Endlich eine eigenstaendige Mash Lauter Tun gebaut. Klassisches Homebrew Design mit 10 Gal / 40l Cooler in dem ein false Bottom eingelegt wird und der billige Plastik Spigot gegen einen Edelstahl Ball Valve ausgetauscht wird.


Mein Model


So sieht es dann von innen aus mit False Bottom an den Ball Valve angeschlossen


Stainless steel 2 piece ball valve

Die Teile sind mega gut isoliert und die Temperatur wird waehrend des Mash fast exakt gehalten. Verlust pro Stunde sind vllt 0.5-1.5 Grad Celsius. Und da ist ca. 2-3 mal oeffnen und massiv umruehren schon eingerechnet. Zudem sind 10 Gal endlich eine grosse Erleichterung was Platz angeht, da ich bisher immer Brew in a Bag style in meinem 6 Gal Brew Kettle gemashed habe welcher viel zu klein war. Das zeigt auch gut, warum ich die Gluehweinkocher so unfassbar ungeeignet finde zum brauen. Es braucht eigentlich keine/kaum Energiezufuhr waehrend des Mashs, besonders wenn die Mash Tun isoloert ist. Mit dem an- und ausschalten richtet die Topfelektrik mehr Schaden als alles andere an indem die Temperatur weit ueberschossen wird und du gefaehrlich nahe oder sehr leicht ueber Mash Out Temperaturen kommst. Das kann deinen Mash/Sud killen.

Wie es funktioniert?
Man mashed (maischt auf deutsch) ganz normal ein mit strike water, fuer welches die Temperatur genau berechnet ist um den Waermeverlust beim auffuellen / kuehlere Mashtun / kuehlere grains zu kompensieren. Am Ende des Mashs wird anders als beim BIAB (brew in a bag) kein Maischesack mit den grains aus dem Wasser gezogen, sondern vielmehr durch den false bottom gefiltert und der wort (Sud) unten abgelassen. Man kann entweder fly spargen, d.h. in gleichem Mass wie Wasser unten ablaeuft oben Wasser zufuehren oder batch spargen, d.h. ablaufen lassen und dann Wasser nachfuellen und nochmals ablaufen lassen. Batch sparging ist bedeutend simpler und weniger rocket science liefert aber prinzipiell genau die gleichen Top Ergebnisse mit MINIMAL schlechterer Effizienz.

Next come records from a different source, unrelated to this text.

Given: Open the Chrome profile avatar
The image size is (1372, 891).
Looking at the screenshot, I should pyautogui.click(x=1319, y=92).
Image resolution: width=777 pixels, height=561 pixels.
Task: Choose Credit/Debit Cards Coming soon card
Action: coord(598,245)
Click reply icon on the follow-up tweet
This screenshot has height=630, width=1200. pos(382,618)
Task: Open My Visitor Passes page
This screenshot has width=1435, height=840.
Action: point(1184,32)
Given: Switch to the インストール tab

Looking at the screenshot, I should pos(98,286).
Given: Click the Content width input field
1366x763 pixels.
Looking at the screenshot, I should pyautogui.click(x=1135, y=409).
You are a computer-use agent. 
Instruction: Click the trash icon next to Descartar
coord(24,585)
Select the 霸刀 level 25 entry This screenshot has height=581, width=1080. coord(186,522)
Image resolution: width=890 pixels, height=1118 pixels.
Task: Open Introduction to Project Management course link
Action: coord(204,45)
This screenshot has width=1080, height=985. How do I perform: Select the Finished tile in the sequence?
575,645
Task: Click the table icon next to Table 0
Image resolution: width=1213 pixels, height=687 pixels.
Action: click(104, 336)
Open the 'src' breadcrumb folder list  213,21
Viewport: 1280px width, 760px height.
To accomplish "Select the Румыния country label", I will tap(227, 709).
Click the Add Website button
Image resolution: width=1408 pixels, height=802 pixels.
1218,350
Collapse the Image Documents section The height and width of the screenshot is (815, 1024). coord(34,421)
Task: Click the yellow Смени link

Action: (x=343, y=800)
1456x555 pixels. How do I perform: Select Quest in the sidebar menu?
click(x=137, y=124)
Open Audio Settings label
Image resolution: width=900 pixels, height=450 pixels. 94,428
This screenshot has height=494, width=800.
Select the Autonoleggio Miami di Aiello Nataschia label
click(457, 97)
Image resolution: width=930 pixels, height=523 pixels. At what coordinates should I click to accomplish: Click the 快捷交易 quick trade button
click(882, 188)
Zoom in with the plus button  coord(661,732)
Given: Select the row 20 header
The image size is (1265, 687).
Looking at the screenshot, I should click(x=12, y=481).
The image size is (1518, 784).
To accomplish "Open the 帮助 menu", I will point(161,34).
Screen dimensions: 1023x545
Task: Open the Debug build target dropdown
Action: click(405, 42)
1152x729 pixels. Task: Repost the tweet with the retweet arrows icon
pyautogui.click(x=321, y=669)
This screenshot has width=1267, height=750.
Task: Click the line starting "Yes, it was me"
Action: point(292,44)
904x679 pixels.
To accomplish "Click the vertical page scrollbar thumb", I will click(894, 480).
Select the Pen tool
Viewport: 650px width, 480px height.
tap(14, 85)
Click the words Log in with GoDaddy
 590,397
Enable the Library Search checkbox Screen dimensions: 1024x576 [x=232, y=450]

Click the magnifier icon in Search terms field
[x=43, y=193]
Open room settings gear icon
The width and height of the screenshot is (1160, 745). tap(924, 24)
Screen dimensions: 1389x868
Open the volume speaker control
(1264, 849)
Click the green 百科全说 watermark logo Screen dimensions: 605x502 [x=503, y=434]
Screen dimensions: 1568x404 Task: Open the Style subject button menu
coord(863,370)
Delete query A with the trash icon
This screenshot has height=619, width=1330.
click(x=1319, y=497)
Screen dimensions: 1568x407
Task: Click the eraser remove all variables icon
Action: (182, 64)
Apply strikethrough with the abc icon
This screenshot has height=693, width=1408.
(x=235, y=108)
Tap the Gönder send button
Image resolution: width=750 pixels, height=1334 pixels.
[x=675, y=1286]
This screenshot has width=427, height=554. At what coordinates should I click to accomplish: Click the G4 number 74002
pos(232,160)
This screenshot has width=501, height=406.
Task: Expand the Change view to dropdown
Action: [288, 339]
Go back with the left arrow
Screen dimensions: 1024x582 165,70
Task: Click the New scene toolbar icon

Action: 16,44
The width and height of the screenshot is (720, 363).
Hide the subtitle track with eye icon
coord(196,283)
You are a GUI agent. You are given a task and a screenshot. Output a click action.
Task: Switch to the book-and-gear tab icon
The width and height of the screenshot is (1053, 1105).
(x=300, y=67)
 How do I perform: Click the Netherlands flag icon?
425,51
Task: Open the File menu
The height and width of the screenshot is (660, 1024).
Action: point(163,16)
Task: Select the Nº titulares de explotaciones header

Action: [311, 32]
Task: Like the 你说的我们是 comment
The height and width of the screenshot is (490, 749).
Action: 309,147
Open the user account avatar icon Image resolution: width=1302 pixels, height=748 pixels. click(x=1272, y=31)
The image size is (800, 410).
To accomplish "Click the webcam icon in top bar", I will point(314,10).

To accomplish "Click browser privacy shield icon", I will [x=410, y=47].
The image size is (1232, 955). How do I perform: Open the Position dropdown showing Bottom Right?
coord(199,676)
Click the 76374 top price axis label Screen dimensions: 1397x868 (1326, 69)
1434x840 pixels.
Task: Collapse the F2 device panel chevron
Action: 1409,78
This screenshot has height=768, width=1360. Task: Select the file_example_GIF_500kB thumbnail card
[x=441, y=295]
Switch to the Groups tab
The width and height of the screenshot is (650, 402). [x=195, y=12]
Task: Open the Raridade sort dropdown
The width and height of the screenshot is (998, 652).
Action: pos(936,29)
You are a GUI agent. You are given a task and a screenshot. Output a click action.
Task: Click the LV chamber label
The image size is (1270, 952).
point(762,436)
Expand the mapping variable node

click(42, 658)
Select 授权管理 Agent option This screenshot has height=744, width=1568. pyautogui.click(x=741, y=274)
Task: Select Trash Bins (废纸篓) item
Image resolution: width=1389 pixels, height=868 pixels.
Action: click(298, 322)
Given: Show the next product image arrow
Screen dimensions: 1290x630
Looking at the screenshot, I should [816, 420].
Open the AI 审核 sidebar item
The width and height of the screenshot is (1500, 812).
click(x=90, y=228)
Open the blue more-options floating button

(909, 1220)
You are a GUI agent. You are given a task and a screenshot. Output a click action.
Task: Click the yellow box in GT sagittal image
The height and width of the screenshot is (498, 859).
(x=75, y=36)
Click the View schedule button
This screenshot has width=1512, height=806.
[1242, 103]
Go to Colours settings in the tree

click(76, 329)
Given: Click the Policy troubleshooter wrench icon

Dann folgt ganz normal der Boil wie gehabt.


Letzte Woche Donnerstag Sud #4/2016 fabriziert mit neuem Equipment. Ein SMASH SIPA (Single Malt and Single Hops, Session IPA) mit Citra Hops und normalem 2 Row Pale Malt.
Da mir aber noch ein Teil am ball valve gefehlt hatte und ich meinen false bottom noch nicht mit dem ball valve verbinden konnte, habe ich einfach BIAB style in meinem cooler gemashed. Hat hervorragend funktioniert und die Temperatur wurde super gehalten.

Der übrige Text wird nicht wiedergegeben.